REQUIREMENT 1
From the Pi Day code golf thread, repeat word for word the part that opens with the words containing "Ruby, 125 124" and closes with "the current month...".
REQUIREMENT 2
Format the records as a JSON list of strings, one string per line, leaving out blank lines. Cover only the part that runs from the start of the records through the line containing "click(46, 285)", both ends included.

EXCERPTED PASSAGE
-=-=-
Pi Day, Pi Minute, or Pi Second?

Javascript (ES6), 114 112 - 15 = 97 bytes

x=>['Pi Day','Pi Minute','Pi Second'].find((x,i)=>[/ar 14/,/(03|15):14:/,/03:14/][i].test(Date()))||'No Pi Time'

Ungolfed:

x=>
['Pi Day', 'Pi Minute', 'Pi Second']  // array of outputs
.find(                                // find first element in the array
    (x, i)=>                          // which returns truthy for this function
    [/ar 14/, /(03|15):14:/, /03:14/] // array of regex patterns
    [i]                               // get corresponding regex based on index
    .test(Date())                     // test it against current date, date is automatically cast to string
) || 'No Pi Time'                     // if no result, then return "No Pi Time"

Thanks for -2 bytes @edc65

Ruby, 125 124 chars

i=[*[(t=Time.new).month,t.day,t.hour,t.min,t.sec].each_cons(2)].index [3,14];i&&$><<['Pi Day','','Pi Minute','Pi Second'][i]

Alas, the cleverer %i[month day hour min sec].map{|x|Time.new.send x} is longer.

The key here is the use of each_cons to avoid repetition (see the last few lines of the explanation below).

i=                          # send i (index) to...
[*                          # convert to array (splat)...
 [
  (t=Time.new).month,       # the current month...
  t.day,t.hour,t.min,t.sec  # etc... (duh)
 ]
 .each_cons(2)              # each consecutive two elements
]                           # [[month, day], [day, hour], [hour, min], etc]
.index [3,14];              # first occurrence of [3, 14]
i&&                         # shorthand for "if i"...
$><<                        # output...
[
 'Pi Day',                  # [month=3, day=14] is Pi Day
 '',                        # [day=3, hour=14] isn't anything
 'Pi Minute',               # [hour=3, min=14] is Pi Minute
 'Pi Second'                # [min=3, sec=14] is Pi Second
][i]                        # index by index (obviously)

Python 2, 219 186 183 Bytes (198-15)

_{I tried}

Ungolfed:

from datetime import datetime

now = datetime.now()
output = ['Pi Day', 'Pi Minute', 'Pi Second', 'No Pi Time']

if now.month == 3 and now.day == 14:
    print output[0]
elif now.hour == 2 and now.minute == 13:
    print output[1]
elif now.minute = 2 and now.second == 13:
    print output[2]
else:
    print output[3]

Golfed:

from datetime import *
n=datetime.now()
a=n.minute
if n.month==3and n.day==14:print'Pi Day'
elif n.hour==2and a==13:print'Pi Minute'
elif a==2and n.second==13:print'Pi Second'
else:print'No Pi Time'
-=-=-
RECORDS TO USE
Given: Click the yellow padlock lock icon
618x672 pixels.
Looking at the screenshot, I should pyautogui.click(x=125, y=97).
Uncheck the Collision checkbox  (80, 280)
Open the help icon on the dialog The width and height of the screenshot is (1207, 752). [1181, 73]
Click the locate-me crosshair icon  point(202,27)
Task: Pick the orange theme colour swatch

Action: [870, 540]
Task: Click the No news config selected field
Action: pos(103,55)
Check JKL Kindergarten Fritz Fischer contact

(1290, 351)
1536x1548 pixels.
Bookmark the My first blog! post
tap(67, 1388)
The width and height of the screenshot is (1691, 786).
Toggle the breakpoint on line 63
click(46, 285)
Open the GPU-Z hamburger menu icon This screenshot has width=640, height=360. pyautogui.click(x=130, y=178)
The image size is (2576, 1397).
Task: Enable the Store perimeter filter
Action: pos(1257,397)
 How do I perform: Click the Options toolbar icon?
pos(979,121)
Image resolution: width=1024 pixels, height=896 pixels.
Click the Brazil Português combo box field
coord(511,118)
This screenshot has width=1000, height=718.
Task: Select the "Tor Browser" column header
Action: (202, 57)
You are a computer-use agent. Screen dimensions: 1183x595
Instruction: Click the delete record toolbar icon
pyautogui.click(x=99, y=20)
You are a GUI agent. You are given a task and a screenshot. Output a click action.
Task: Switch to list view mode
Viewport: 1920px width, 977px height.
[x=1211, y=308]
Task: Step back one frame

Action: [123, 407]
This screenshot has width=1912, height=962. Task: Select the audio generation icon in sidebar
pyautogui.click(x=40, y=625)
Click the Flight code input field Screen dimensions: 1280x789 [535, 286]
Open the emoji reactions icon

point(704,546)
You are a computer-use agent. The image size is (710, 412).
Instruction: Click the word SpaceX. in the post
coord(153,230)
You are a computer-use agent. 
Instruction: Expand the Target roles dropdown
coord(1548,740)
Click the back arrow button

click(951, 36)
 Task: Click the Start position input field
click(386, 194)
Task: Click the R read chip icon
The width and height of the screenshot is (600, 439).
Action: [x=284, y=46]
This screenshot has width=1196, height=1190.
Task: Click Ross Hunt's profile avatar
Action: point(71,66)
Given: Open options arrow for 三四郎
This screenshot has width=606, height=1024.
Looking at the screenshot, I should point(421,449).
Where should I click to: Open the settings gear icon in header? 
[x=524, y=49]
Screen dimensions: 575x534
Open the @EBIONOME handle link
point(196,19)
-=-=-
EXERCISE RESULT 1
Ruby, 125 124 chars

i=[*[(t=Time.new).month,t.day,t.hour,t.min,t.sec].each_cons(2)].index [3,14];i&&$><<['Pi Day','','Pi Minute','Pi Second'][i]

Alas, the cleverer %i[month day hour min sec].map{|x|Time.new.send x} is longer.

The key here is the use of each_cons to avoid repetition (see the last few lines of the explanation below).

i=                          # send i (index) to...
[*                          # convert to array (splat)...
 [
  (t=Time.new).month,       # the current month...

EXERCISE RESULT 2
[
  "Given: Click the yellow padlock lock icon",
  "618x672 pixels.",
  "Looking at the screenshot, I should pyautogui.click(x=125, y=97).",
  "Uncheck the Collision checkbox  (80, 280)",
  "Open the help icon on the dialog The width and height of the screenshot is (1207, 752). [1181, 73]",
  "Click the locate-me crosshair icon  point(202,27)",
  "Task: Pick the orange theme colour swatch",
  "Action: [870, 540]",
  "Task: Click the No news config selected field",
  "Action: pos(103,55)",
  "Check JKL Kindergarten Fritz Fischer contact",
  "(1290, 351)",
  "1536x1548 pixels.",
  "Bookmark the My first blog! post",
  "tap(67, 1388)",
  "The width and height of the screenshot is (1691, 786).",
  "Toggle the breakpoint on line 63",
  "click(46, 285)"
]